* [Material for the task]:
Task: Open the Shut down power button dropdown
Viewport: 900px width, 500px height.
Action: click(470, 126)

...

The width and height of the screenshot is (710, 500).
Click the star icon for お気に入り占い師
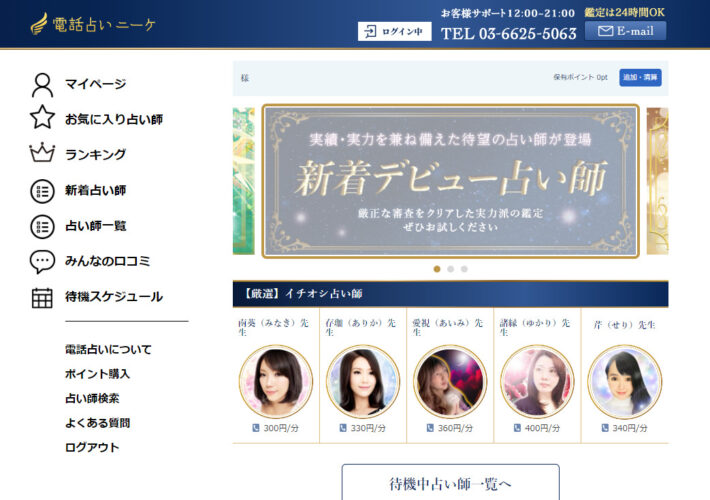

* [Required task]: Turn the records between the lines holding "Task: Open the" and "Action: click(470, 126)", inclusive, into a two-column CSV with the headers request and answer. Give one row per request, put each field in quotes, and replace line breaks with spaces.

* [The answer]:
request,answer
"Task: Open the Shut down power button dropdown Viewport: 900px width, 500px height.","Action: click(470, 126)"